In the case of the building known as Titania (officially Torre Azca), El Corte Inglés asked around 230 million to accept the sale. Sources familiar with the proceedings indicate that it has received bids higher than that figure, by up to 240 million. In this process, CBRE was the broker responsible for the process.
Located in the Azca district, this tower shares space with the Nuevos Ministerios shopping center. El Corte Inglés built this estate on the site of the Windsor building that burned down. He is currently renting it out to the auditing and consulting firm EY.
Even more advanced was the sale of number 10 from sun gate to a family office of Mexican origin for 140 million, in a process entrusted to JLL as broker. Despite this price being very satisfactory for the seller, El Corte Inglés has decided not to transfer it, according to sources familiar with the asset.
Located in the most commercial area of Madrid, on the corner of Calle Preciados, this store currently contains a four-storey store in the sports department of El Corte Inglés.
The group considers the sale of the other non-strategic properties for which it put that $500 million a success. The most relevant operation was the one completed in October, which saw the sale of the Portal de l’Ángel store in Barcelona for around 200 million. This place on Barcelona’s most commercial street is also a department store chain sports shop. The buyers of this property were the funds Ares and Redevcoin a transaction advised by Cushman & Wakefield.
RFEF headquarters
As part of this sales process, the insurers Mapfre and Swiss Life acquired the property at Calle Alberto Bosch 13, the former headquarters of the Royal Spanish Football Federation (RFEF), from the department store chain in September. The property, located in the Los Jerónimos area of Madrid, a few meters from El Retiro Park, is being renovated by the new owners.

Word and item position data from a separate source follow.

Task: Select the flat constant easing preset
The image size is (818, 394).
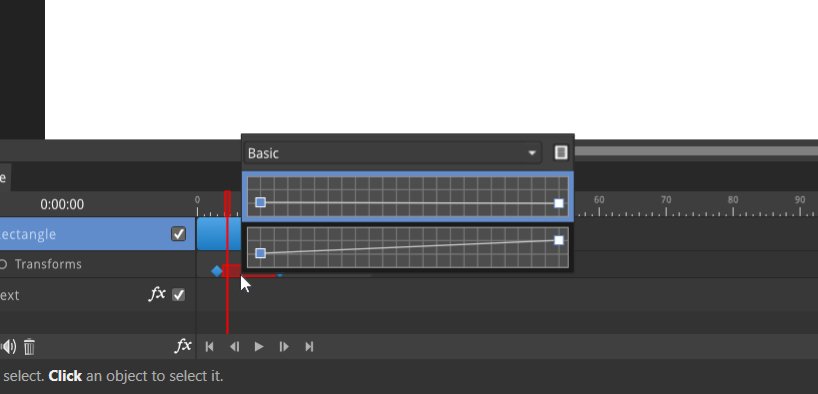Action: [x=408, y=197]
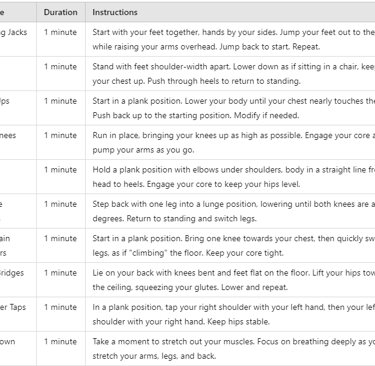
Task: Click the Taps exercise name cell
Action: point(18,314)
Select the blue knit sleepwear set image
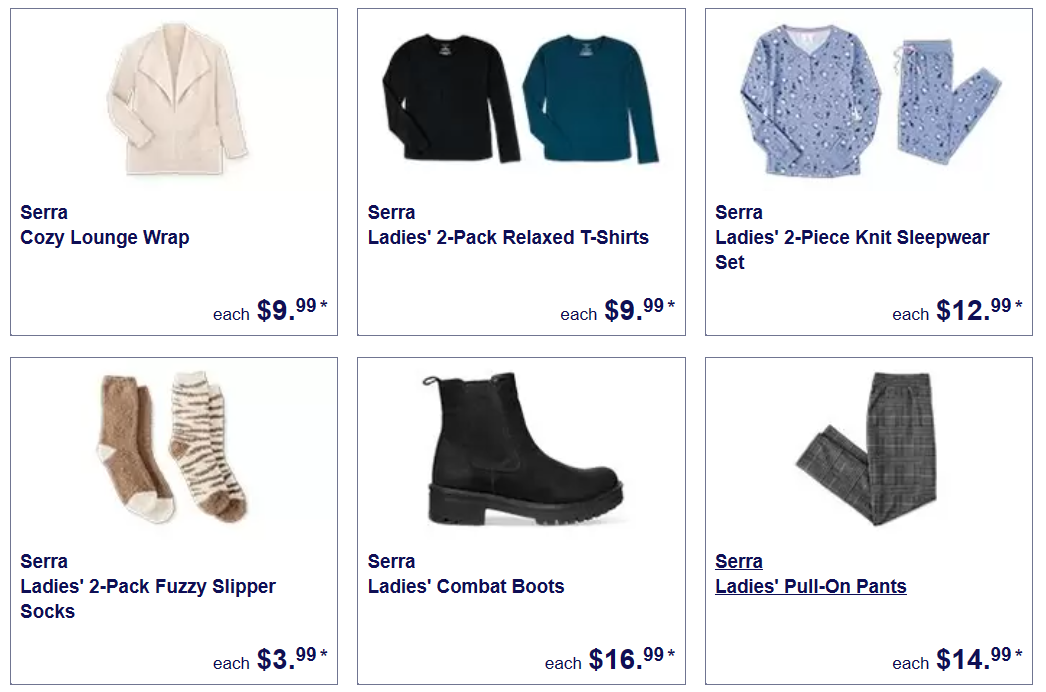 pos(870,100)
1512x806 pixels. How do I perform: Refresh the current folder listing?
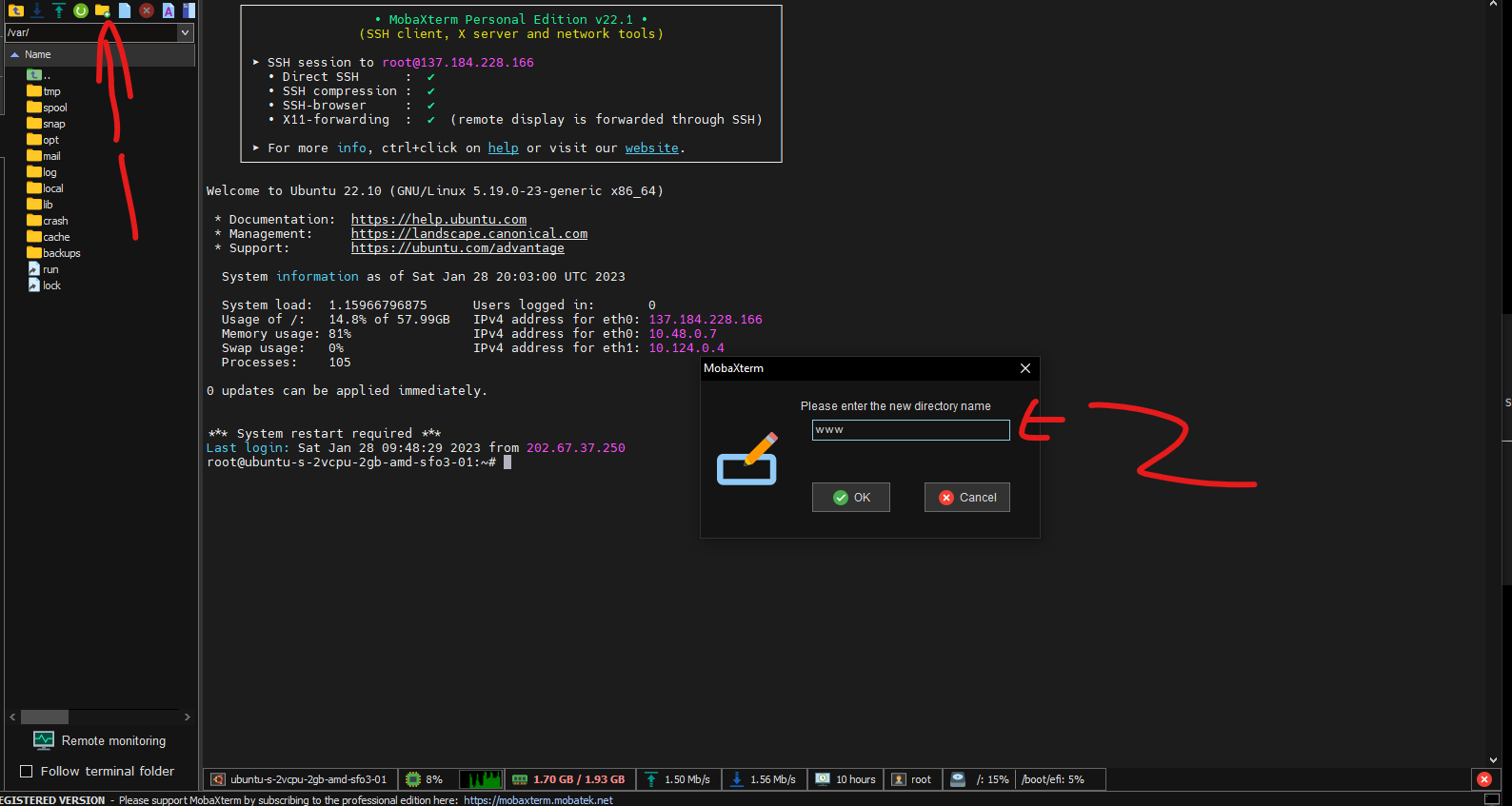point(81,10)
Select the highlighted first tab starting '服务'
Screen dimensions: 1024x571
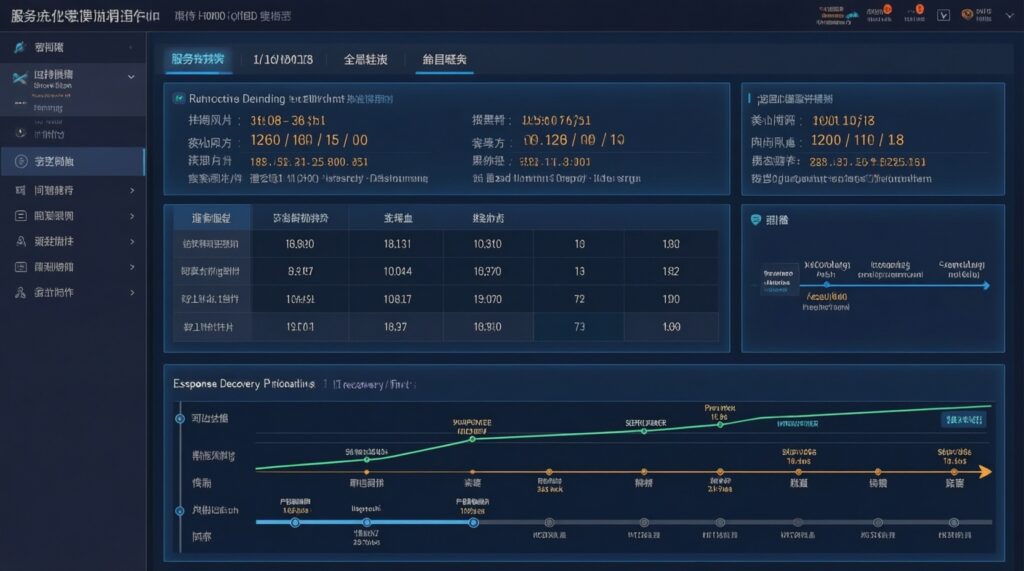[x=200, y=60]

On the same dates it sold the Serantes building in Azca for 11 million to Merlin Properties, a key location for the Sozimi, home to the adjoining Sollube, which is currently undergoing renovation. The agent in this case was BNP Paribas Real Estate.
Another Socimi, Inbest, took over two former El Corte Inglés stores in Seville and Córdoba (with Knight Frank as advisor). about 50 million. In Madrid, next to Puerta del Sol, Cortina Koplowitz bought another store for about 12 million, specifically located on Calle Maestro Victoria.

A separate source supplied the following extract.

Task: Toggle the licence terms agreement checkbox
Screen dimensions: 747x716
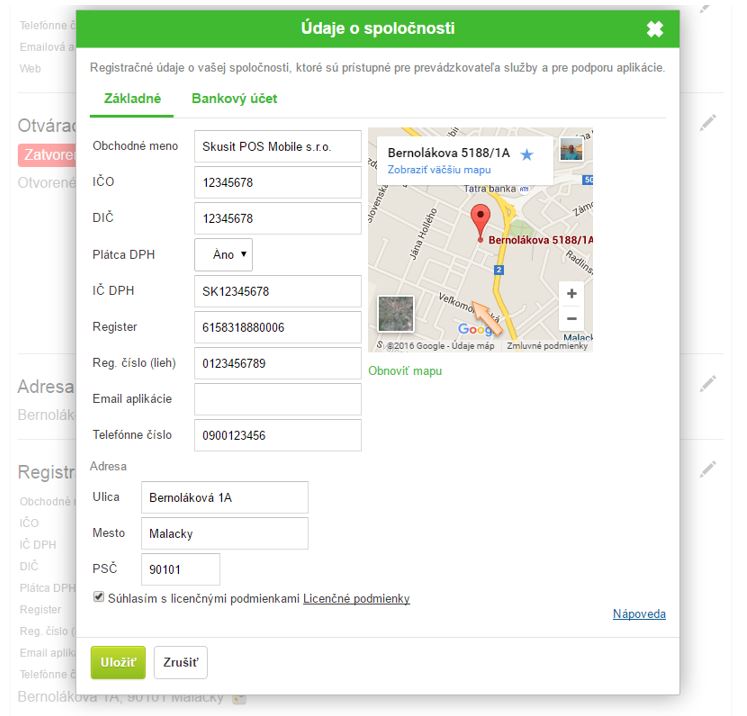Action: [98, 597]
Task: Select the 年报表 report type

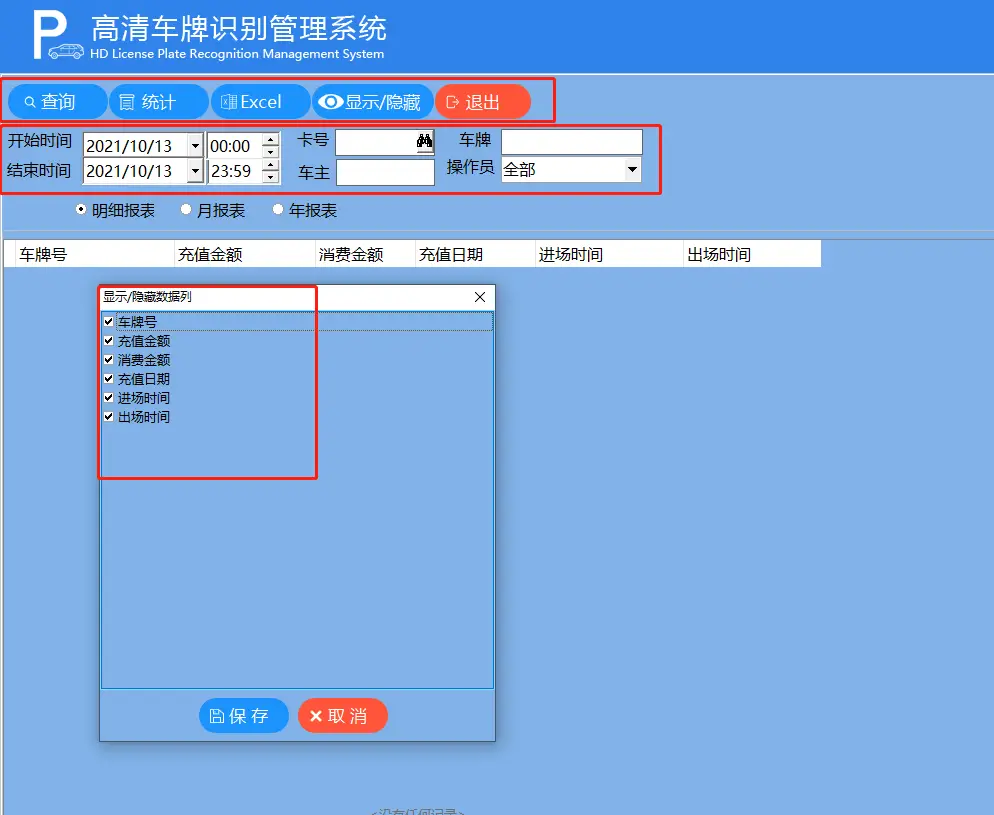Action: pos(277,209)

For its part, Socimi Saint Croix acquired two office buildings in Madrid, on Avenida de Cantabria and Calle Santiago de Compostela, for around 45 million.

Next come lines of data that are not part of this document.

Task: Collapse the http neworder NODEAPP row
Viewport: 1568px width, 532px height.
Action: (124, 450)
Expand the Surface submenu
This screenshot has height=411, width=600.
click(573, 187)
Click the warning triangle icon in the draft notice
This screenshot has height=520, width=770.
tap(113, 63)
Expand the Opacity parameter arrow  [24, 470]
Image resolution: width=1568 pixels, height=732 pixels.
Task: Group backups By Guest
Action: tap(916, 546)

In addition, the group has added other smaller operations to this portfolio. On Arapiles Street in Madrid, it came out of a supermarket in a transaction advised by Savills. In Malaga, he transferred the so-called Gaybo building next to Vialia for 12 million.
Department stores account for 86% of the value of their portfolio
Although El Corte Inglés’ real estate portfolio consists of all types of assets, those in which its department stores and hypermarkets are located make up most of its value. 86% to be exact, according to the reports commissioned by JLL, Savills and Tinsa. The entire portfolio was valued at 16,076.9 million as of February 28 this year, ahead of divestments signed during the year. Of this, around 13,800 million was accounted for by its shopping centers, which in turn accounted for 80% of the built-up area owned by the group with 8.14 million square meters. The assets associated with offices were worth around 950 million, with another 700 accounted for by warehouse and logistics space and 620 by other types of business premises.
Although the group has decoupled this divestment plan from its debt reduction goals, the 500 million received represents a significant injection of cash at a time of sharply rising money prices due to rising interest rates. Current debt is around 2,500 million, the lowest level in 15 years.